It is required to recognize text from forms with boxes given for each character input.
I have tried using bounding box for each input and cropping that particular input, i.e I can get all the boxes for inputting in 'Name' field. But when I try to detect individual boxes in the group of boxes, I am not able to do so and the opencv returns only one contour for all the boxes. The file referred in the for loop is a file containing coordinates of the bounding box. The cropped_img is the image which belongs to a single field's input(eg. Name).
Full form image
This is the image of the form.
cropped image for each field
It contains many boxes for inputting characters. Here the number of the contours detected is always one. Why am I not able to detect all individual boxes? In short, I want all the individual boxes in the cropped_img.

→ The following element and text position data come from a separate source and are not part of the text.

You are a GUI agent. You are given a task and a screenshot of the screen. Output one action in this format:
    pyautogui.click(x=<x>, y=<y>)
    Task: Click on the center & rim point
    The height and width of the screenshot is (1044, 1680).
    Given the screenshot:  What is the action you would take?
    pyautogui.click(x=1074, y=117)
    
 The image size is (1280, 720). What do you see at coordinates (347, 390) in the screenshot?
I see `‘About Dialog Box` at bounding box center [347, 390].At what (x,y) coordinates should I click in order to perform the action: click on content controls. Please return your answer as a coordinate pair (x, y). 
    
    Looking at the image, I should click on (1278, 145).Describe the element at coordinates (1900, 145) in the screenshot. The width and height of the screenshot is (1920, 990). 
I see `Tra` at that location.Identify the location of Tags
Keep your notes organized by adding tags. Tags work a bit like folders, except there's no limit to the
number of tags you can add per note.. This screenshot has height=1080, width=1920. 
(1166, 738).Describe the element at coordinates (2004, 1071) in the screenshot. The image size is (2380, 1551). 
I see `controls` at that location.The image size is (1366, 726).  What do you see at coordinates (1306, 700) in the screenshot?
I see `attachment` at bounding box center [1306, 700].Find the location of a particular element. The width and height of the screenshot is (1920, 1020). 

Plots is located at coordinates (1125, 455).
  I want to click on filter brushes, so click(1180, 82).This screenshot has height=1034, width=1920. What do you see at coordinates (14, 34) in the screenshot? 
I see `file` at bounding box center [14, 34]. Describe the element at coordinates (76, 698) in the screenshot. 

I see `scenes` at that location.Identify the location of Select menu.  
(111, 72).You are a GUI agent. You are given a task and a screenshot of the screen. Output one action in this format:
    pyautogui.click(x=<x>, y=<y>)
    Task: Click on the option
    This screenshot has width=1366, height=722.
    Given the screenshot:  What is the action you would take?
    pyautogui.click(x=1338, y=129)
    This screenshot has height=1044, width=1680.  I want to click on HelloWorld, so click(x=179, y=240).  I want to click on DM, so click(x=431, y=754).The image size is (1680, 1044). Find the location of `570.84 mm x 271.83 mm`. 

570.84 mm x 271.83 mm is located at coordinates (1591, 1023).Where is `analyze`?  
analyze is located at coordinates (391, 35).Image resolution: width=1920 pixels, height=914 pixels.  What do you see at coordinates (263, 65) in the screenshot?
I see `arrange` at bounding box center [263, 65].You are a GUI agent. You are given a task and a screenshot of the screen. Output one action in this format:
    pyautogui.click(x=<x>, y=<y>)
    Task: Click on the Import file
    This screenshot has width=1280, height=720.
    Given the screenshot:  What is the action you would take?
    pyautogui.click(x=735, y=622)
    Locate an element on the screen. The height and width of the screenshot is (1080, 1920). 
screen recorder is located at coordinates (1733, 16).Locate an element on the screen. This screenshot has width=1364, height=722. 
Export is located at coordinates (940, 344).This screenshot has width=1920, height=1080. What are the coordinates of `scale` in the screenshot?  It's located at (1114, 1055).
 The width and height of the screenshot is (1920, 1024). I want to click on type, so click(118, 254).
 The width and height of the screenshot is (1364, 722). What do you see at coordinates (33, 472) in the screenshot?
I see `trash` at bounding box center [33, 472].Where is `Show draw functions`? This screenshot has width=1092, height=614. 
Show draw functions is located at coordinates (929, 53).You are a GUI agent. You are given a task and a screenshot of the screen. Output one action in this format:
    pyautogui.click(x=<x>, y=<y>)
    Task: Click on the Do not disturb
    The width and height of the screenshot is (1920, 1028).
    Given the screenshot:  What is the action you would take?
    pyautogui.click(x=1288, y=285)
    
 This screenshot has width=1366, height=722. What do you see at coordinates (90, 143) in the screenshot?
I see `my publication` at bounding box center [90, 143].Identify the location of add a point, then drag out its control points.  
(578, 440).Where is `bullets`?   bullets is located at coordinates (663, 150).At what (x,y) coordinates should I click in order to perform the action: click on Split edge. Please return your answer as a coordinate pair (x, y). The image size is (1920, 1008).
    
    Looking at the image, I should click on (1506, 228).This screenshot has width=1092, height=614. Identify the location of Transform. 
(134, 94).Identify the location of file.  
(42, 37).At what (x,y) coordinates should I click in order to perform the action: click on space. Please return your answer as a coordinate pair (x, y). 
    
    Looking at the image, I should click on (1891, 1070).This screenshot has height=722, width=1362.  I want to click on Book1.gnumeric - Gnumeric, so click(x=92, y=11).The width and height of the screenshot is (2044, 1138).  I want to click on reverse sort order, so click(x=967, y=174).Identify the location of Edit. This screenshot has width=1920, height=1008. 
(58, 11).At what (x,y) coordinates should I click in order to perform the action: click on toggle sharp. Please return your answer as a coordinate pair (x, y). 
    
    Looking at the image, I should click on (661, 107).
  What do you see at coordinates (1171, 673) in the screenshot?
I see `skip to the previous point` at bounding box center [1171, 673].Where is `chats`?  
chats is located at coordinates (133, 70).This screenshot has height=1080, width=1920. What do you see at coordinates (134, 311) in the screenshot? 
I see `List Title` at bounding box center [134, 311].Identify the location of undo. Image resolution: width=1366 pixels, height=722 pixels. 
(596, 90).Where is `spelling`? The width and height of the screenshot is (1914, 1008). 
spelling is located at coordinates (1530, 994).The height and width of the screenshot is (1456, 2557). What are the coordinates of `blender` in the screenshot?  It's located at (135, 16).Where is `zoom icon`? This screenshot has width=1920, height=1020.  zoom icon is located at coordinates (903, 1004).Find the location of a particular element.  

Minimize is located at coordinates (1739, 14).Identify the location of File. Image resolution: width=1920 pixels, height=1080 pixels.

Also, any other idea for approaching the task of form ocr is really appreciated!
for line in file.read().split("\n"):
if len(line)==0:
continue
region = list(map(int,line.split(' ')[:-1]))
index=line.split(' ')[-1]
text=''
contentDict={}
#uzn in format left, up, width, height
region[2] = region[0]+region[2]
region[3] = region[1]+region[3]
region = tuple(region)
cropped_img = panimg[region[1]:region[3],region[0]:region[2]]
index=index.replace('_', ' ')
if index=='sign' or index=='picture' or index=='Dec sign':
continue
kernel = np.ones((50,50),np.uint8)
gray = cv2.cvtColor(cropped_img, cv2.COLOR_BGR2GRAY)
ret, threshold = cv2.threshold(gray,127,255,cv2.THRESH_BINARY)
threshold = cv2.bitwise_not(threshold)
dilate = cv2.dilate(threshold,kernel,iterations = 1)
ret, threshold = cv2.threshold(dilate,127,255,cv2.THRESH_BINARY)
dilate = cv2.dilate(threshold,kernel,iterations = 1)
contours, hierarchy = cv2.findContours(dilate,cv2.RETR_EXTERNAL,cv2.CHAIN_APPROX_SIMPLE)
contours.sort(key=lambda x:get_contour_precedence(x, panimg.shape[1]))
print("Length of contours detected: ", len(contours))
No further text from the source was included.